Required Product Disclosures

When broker-dealers sell securities at a bank, credit union, or savings association, customers can easily confuse uninsured investment products with insured deposits. This section covers the specific disclosures NASAA requires to prevent that confusion.


Disclosures at Financial Institutions

When broker-dealers conduct securities transactions at a financial institution (bank, credit union, savings association), the North American Securities Administrators Association (NASAA) Rules for Sales of Securities at Financial Institutions (1998) require specific disclosures to prevent customer confusion between insured deposits and uninsured securities.
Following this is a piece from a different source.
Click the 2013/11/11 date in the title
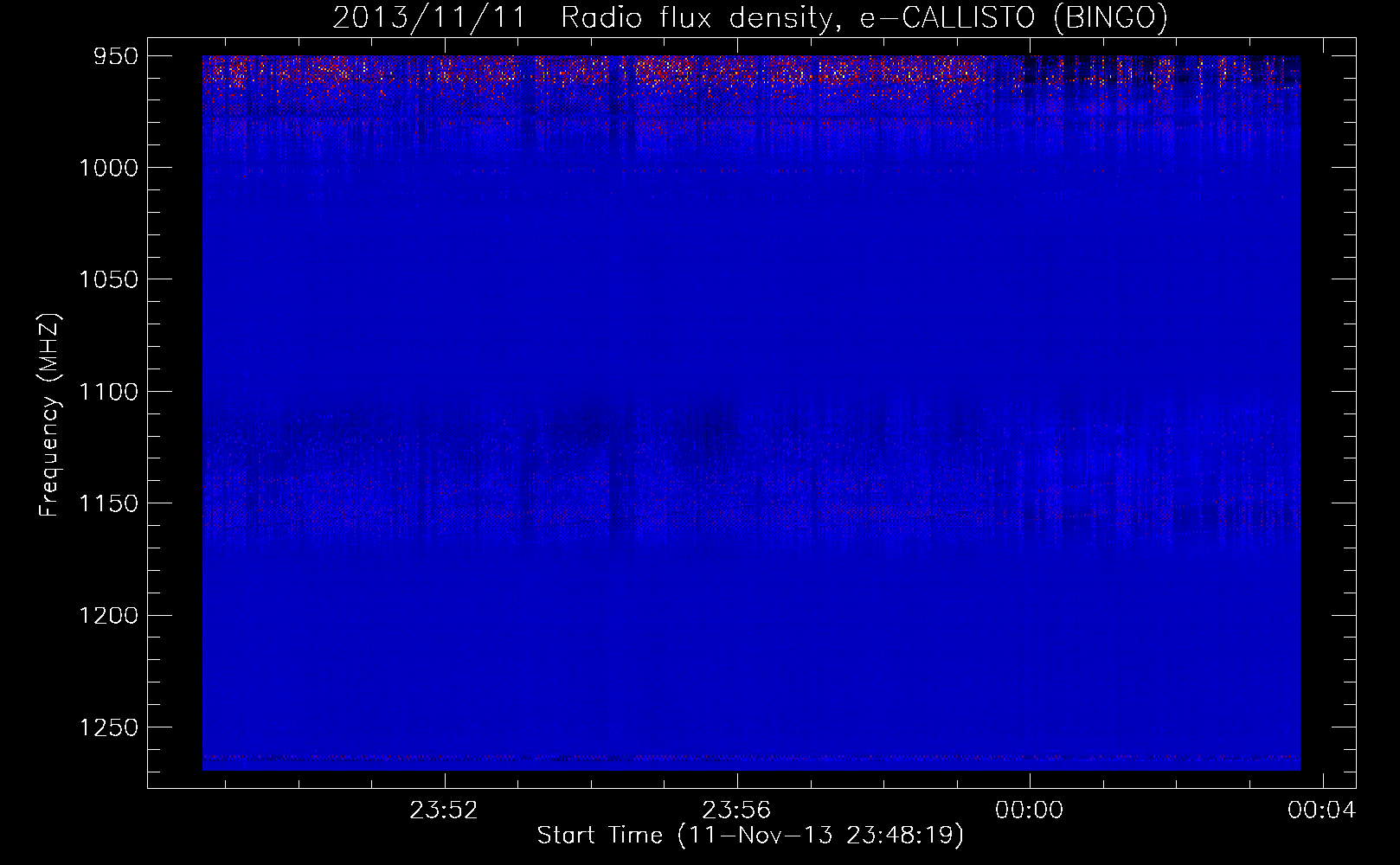 429,18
The Four Required Disclosures

  1. Securities products are NOT insured by the Federal Deposit Insurance Corporation (FDIC) (or the National Credit Union Administration (NCUA), as applicable)
  2. Securities products are NOT deposits or obligations of the financial institution
  3. Securities products are NOT guaranteed by the financial institution
  4. Securities products are subject to investment risks, including possible loss of principal

How and When Disclosures Must Be Made

MethodTiming
Oral disclosureBefore or at the time of the securities transaction
Written disclosureOn or before completion of the transaction
On account statements and confirmationsOngoing for the account

Exam Tip: Gotchas

The "not FDIC insured, not a bank deposit, may lose value" disclosure is required whenever securities are sold at a bank or similar financial institution. The disclosure must be both oral AND written; doing only one is not sufficient.